I am frequently asked about food labels and nutrition fact tables and learning often follows a process that started long before I was asked to help. If you have ever tried to read a food label or nutrition fact table, you may be familiar with this route:
-the inquirer usually starts reading labels to compare one or two nutrients on the labels that they have developed interested in (ex. sodium or fibre) usually in response to a diagnosis (ex. high blood pressure) or decision to change ones diet (ex. to lose weight).
-the after a few trips to the grocery store and practicing comparing these nutrient values, they start to wonder what is a high amount and a low amount of these nutrients. Is 1g of fibre a lot? Is 2g of saturated fat too much? Of course, you cannot expect to find the same amount of nutrients in different products. For example, the healthy amount of fibre expected in a slice of bread is different than that found in a breakfast cereal.

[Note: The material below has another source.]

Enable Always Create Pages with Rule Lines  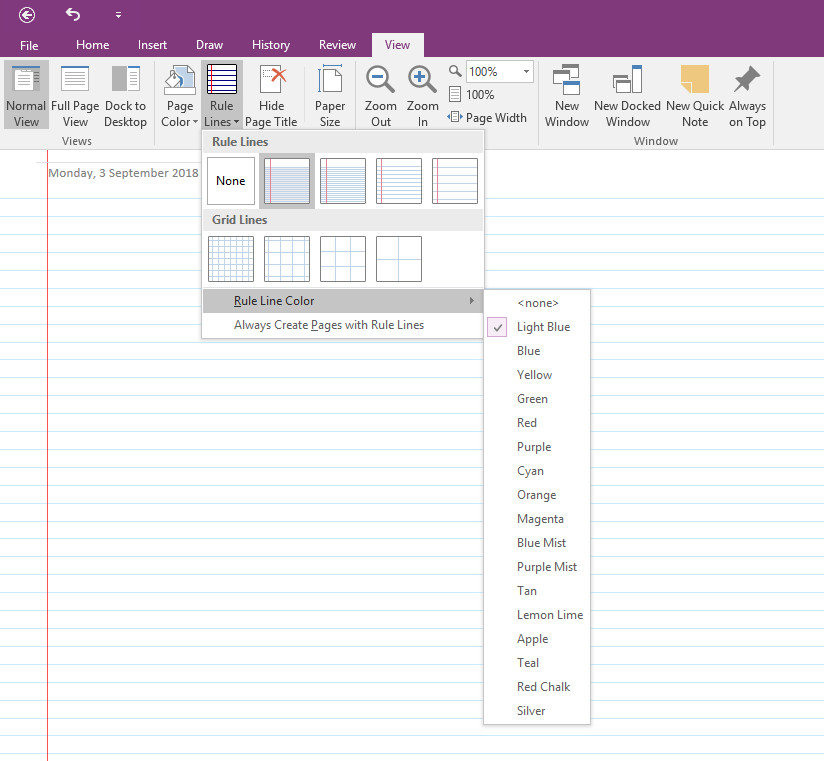[x=329, y=325]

-naturally the next big question is what are these % I see on the left hand side of the table?
-its usually around this time that one will realize they need help interpret these values and require guidelines for the values and percentages. Hopefully they turn to a dietitian who can dish out some professional advice.

Reading labels is an invaluable tool to help you purchase healthy foods but it does take practice and some patience and time. After all the above questions are answered, my clients often then ask "but can the values on the nutrition fact table be trusted?". My simple response is "yes but... but there may be some discrepancies". I am preparing myself for a barrage of questions and concerns in the coming weeks due to a recent Montreal Gazette article highlighted the fact that the CFIA has found that some food labels do not provide accurate information. The Canadian Food Inspection Agency allows for 20% difference between what the label states and what is really found in the product. Even with this allowance, some labels tested provide an inaccurate picture of their food. The CFIA cannot test all the products on the shelves so issues of problems can be alarming since there are likely products slipping through the cracks. Obviously, the scary stories are those about under reporting the unhealthy ingredients such as sodium, saturated and trans fats.

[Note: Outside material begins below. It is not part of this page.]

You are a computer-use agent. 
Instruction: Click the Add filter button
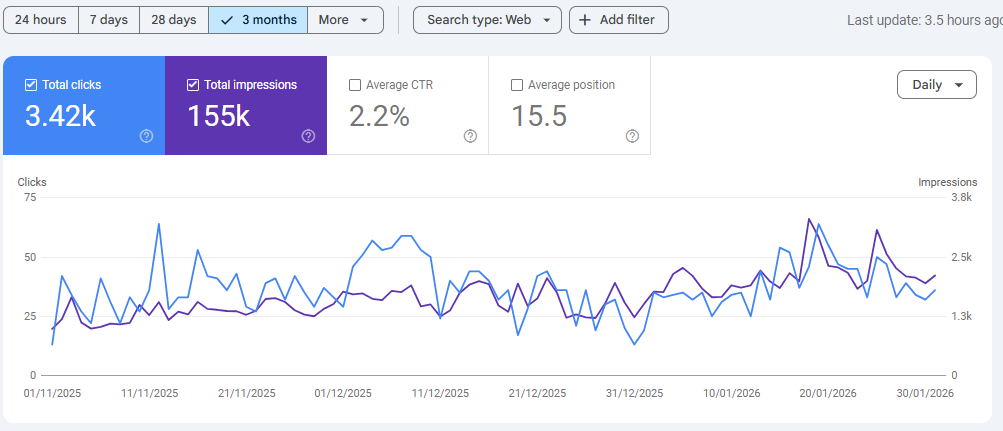tap(618, 20)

There are other ways to evaluate a food other than its nutrition fact table- the ingredient list is one example. Reading the ingredient list is useful to ensure that less healthy ingredients are not among the most included ingredients as well as to verify if the ingredients used are processed or not (ex. whole grain). However, its impossible to translate that information into calories or grams of saturated fat so people will often refer to the nutrition fact table.

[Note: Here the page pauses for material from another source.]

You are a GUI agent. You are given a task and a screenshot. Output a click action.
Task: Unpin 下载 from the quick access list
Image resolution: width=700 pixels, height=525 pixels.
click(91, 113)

After hearing about these problems with nutrition fact tables, my advice is to continue to use them to identify healthy products because they are the easiest and most straightforward way to understanding what you are eating. Unfortunately, the nutrition fact table is all we got. You may stumble upon a few products provide inaccurate information but chances are, unless you eat the same foods all the time, variety in your diet will help you avoid any problems.
If we start to question all food labels then whats the point in reading them at all. If we can't trust the table, what about the ingredient lists? In fact, whats the point in trying to eat healthy when everywhere you turn you hear a conflicting advice (soy is good, soy is bad, butter is good, then bad, then good again, eggs are bad turned good....etc). This spiral downwards pulls you away from your goal of being more aware if what you are eating, using your head when choosing products and chances are the products you buy will give you accurate values on the labels.

For someone who is just starting out reading labels and becoming more aware of what they are eating, don't despair. There is a point in reading labels, even if they all aren't 100% accurate. Nutrition fact tables are a tool, and like all things in life, they are not perfect. Learning how to interpret them (regardless of if they are within 20% of the stated amounts) will open your mind to a whole new way of judging food and taking control of your health.